Thread

  1. I want to change libpq and libpgtcl for better handling of large query results

    Constantin Teodorescu <teo@flex.ro> — 1998-01-05T18:43:45Z

    Hello all,
    
    WARNING : It's a long mail, but please have patience and read it *all*
    
    I have reached a point in developing PgAccess when I discovered that
    some functions in libpgtcl are bad implemented and even libpq does not
    help me a lot!
    
    What's the problem ! Is about working with large queries result, big
    tables with thousand of records that have to be processed in order to
    get a full report for example.
    
    Getting a query result from Tcl/Tk (pg_select function) uses PQexec.
    But PQexec IS GETTING ALL THE RECORDS IN MEMORY and after that user can
    handle query results.
    But what if table has thousand records ? Probably I would need more than
    512 Mb of RAM in order to get a report finished.
    
    Viorel Mitache from RENEL Braila, (mviorel@flex.ro, please cc him and me
    because we aren't on hacker list) proposed another sollution.
    
    With some small changes in libpq-fe.h
    
     (  void (* callback)(PGresult *,void *ptr,int stat);
        void *usr_ptr;)
    
    and also in libpq to allow a newly defined function in libpgtcl
    (pg_loop) to initiate a query and then calling back a user defined
    function after every record fetched from the connection.
    
    In order to do this, the connection is 'cloned' and on this new
    connection the query is issued. For every record fetched, the C callback
    function is called, here the Tcl interpreted is invoked for the source
    inside the loop, then memory used by the record is release and the next
    record is ready to come.
    More than that, after processing some records, user can choose to break
    the loop (using break command in Tcl) that is actually breaking the
    connection.
    
    What we achieve making this patches ?
    
    First of all the ability of sequential processing large tables.
    Then increasing performance due to parallel execution of receiving data
    on the network and local processing. The backend process on the server
    is filling the communication channel with data and the local task is
    processing it as it comes.
    In the old version, the local task has to wait until *all* data has
    comed (buffered in memory if it was room enough) and then processing it.
    
    What I would ask from you?
    1) First of all, if my needs could be satisfied in other way with
    current functions in libpq of libpgtcl. I can assure you that with
    current libpgtcl is rather impossible. I am not sure if there is another
    mechanism using some subtle functions that I didn't know about them.
    2) Then, if you agree with the idea, to whom we must send more accurate
    the changes that we would like to make in order to be analysed and
    checked for further development of Pg.
    3) Is there any other normal mode to tell to the backend not to send any
    more tuples instead of breaking the connection ?
    4) Even working in C, using PQexec , it's impossible to handle large
    query results, am I true ?
    
    Please cc to : mviorel@flex.ro      and also     teo@flex.ro
    
    -- 
    Constantin Teodorescu
    FLEX Consulting Braila, ROMANIA

Short exercise 1: In the post about large query results in libpq, why would the proposed pg_loop approach improve performance? Answer in one to three sentences.

Input for this task:

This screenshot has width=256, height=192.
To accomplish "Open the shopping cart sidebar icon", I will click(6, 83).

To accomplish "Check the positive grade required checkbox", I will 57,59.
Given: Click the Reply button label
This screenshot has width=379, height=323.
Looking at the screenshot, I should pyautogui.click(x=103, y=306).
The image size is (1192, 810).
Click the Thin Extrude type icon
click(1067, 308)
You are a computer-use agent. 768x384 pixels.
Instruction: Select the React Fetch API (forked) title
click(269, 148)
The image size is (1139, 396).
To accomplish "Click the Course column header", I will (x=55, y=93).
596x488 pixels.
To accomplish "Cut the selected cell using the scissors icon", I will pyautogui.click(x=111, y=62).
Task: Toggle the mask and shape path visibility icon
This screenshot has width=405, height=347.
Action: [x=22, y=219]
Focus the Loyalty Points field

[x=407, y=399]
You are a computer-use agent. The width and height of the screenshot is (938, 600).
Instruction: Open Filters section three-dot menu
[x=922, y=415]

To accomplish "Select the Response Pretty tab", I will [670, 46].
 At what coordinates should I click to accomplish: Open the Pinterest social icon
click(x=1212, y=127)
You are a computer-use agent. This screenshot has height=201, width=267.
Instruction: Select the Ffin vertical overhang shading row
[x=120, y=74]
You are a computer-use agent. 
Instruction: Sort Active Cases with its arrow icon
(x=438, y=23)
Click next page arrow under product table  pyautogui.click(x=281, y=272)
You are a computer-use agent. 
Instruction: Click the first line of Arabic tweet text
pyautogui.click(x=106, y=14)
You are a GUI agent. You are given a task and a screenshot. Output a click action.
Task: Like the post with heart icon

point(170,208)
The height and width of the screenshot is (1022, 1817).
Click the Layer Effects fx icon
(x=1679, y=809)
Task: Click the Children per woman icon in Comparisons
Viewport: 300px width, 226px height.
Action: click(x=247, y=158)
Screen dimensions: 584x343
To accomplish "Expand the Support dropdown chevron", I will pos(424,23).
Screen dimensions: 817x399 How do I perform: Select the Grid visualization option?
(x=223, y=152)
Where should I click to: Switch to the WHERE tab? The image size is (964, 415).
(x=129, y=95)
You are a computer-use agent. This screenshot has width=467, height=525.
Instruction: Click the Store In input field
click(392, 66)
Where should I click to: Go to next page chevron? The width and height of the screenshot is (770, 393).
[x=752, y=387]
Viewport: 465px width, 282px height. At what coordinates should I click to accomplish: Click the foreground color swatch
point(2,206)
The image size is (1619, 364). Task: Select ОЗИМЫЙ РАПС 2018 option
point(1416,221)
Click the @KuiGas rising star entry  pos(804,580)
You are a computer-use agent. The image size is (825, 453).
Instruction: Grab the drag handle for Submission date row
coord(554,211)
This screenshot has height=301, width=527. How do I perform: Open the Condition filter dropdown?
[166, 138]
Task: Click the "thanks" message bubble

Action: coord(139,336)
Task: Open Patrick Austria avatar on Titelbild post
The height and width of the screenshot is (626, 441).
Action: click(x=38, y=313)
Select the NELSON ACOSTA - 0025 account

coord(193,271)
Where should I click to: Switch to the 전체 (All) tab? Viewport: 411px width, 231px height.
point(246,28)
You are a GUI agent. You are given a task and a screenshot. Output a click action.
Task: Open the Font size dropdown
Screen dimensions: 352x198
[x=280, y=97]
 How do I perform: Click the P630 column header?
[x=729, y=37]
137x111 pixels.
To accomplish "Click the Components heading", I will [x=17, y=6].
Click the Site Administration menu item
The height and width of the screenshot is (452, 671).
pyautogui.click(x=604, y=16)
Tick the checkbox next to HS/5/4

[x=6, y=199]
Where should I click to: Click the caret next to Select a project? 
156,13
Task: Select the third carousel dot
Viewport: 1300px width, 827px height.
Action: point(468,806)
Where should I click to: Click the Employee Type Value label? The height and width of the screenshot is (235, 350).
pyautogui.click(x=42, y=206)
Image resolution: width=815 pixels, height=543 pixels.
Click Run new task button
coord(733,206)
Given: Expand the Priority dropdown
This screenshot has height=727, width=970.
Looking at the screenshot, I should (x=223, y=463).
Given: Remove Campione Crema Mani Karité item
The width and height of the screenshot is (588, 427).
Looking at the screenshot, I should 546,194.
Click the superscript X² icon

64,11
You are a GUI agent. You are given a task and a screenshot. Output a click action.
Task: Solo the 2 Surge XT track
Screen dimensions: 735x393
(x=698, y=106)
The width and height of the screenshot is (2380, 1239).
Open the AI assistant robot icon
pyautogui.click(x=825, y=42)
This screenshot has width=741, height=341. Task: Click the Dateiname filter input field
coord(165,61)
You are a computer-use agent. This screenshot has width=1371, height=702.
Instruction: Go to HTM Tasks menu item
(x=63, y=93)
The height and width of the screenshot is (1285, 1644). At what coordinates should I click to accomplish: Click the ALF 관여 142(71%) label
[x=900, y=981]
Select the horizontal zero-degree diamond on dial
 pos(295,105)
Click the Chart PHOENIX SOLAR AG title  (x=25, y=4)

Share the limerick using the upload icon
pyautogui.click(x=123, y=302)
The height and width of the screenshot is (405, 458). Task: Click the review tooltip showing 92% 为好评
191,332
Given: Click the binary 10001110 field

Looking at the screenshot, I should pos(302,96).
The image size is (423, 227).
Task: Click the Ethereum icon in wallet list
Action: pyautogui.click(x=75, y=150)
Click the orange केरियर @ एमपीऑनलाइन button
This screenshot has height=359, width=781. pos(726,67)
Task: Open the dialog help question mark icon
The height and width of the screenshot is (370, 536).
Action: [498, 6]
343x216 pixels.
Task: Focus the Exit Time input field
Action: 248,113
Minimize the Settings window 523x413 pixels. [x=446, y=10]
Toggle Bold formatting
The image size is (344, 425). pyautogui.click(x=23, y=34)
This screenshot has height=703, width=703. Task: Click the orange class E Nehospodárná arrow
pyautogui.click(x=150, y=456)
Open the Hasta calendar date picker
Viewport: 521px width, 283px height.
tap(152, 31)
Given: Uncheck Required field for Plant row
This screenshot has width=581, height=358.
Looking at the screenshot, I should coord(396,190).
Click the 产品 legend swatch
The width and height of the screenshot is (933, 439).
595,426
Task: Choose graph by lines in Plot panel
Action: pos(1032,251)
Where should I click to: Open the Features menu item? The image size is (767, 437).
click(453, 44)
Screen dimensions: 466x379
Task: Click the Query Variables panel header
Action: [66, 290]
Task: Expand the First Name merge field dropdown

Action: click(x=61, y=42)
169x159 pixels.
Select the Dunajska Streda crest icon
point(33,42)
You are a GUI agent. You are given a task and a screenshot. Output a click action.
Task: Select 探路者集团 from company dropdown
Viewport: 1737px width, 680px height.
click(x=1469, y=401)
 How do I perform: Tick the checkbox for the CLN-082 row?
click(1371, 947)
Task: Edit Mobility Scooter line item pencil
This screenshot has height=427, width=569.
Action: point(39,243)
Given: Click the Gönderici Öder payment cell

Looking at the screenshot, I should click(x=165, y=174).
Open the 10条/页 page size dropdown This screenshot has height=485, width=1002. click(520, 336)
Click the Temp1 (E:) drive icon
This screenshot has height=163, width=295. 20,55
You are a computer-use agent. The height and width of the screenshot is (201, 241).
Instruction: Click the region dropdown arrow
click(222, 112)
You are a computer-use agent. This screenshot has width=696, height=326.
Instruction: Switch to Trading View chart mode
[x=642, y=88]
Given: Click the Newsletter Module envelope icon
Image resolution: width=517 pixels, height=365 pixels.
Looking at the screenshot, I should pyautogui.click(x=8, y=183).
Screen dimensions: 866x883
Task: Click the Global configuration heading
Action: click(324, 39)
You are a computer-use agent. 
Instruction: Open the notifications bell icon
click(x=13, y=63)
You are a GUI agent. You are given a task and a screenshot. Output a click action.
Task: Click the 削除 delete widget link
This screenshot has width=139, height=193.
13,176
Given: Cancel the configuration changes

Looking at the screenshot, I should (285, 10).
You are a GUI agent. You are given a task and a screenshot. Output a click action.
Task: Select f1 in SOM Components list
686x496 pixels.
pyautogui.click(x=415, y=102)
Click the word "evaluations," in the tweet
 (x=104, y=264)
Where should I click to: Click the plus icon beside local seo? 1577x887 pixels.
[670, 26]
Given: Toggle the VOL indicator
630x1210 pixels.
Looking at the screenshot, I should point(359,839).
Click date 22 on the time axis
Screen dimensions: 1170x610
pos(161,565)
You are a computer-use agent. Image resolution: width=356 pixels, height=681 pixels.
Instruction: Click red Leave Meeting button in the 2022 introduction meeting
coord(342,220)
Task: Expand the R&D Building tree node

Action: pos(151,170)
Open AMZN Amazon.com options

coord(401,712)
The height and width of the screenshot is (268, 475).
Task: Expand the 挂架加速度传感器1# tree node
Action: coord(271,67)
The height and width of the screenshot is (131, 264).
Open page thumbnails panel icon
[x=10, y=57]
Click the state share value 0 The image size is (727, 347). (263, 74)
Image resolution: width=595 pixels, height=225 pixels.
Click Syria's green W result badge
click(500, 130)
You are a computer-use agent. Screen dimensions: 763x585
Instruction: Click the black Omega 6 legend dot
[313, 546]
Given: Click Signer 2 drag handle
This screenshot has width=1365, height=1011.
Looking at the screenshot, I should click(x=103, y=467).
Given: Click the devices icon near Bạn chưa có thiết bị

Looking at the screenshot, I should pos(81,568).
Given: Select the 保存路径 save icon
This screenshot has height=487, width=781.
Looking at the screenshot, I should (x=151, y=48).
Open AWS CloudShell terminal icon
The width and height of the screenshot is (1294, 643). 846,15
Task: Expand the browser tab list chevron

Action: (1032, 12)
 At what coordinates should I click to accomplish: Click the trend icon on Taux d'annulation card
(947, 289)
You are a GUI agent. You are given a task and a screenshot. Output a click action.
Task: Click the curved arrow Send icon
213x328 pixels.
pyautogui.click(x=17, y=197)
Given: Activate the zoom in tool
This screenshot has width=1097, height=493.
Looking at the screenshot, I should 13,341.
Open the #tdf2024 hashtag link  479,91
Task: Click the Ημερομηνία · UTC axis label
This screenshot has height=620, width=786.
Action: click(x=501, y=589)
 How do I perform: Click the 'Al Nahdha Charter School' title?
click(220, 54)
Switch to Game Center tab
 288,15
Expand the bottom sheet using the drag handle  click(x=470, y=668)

Short exercise 2: Reproduce without any change the part of the records that opens with the line containing "Task: Expand the R&D Building tree node" and closes with the line containing "Looking at the screenshot, I should pos(81,568).".

Final answer 1: Receiving data over the network and processing it locally would run in parallel, because the backend keeps filling the communication channel while the local task handles each record as it arrives. In the old version, the local task had to wait until all the data had arrived and been buffered in memory before processing it.

Final answer 2:
Task: Expand the R&D Building tree node

Action: pos(151,170)
Open AMZN Amazon.com options

coord(401,712)
The height and width of the screenshot is (268, 475).
Task: Expand the 挂架加速度传感器1# tree node
Action: coord(271,67)
The height and width of the screenshot is (131, 264).
Open page thumbnails panel icon
[x=10, y=57]
Click the state share value 0 The image size is (727, 347). (263, 74)
Image resolution: width=595 pixels, height=225 pixels.
Click Syria's green W result badge
click(500, 130)
You are a computer-use agent. Screen dimensions: 763x585
Instruction: Click the black Omega 6 legend dot
[313, 546]
Given: Click Signer 2 drag handle
This screenshot has width=1365, height=1011.
Looking at the screenshot, I should click(x=103, y=467).
Given: Click the devices icon near Bạn chưa có thiết bị

Looking at the screenshot, I should pos(81,568).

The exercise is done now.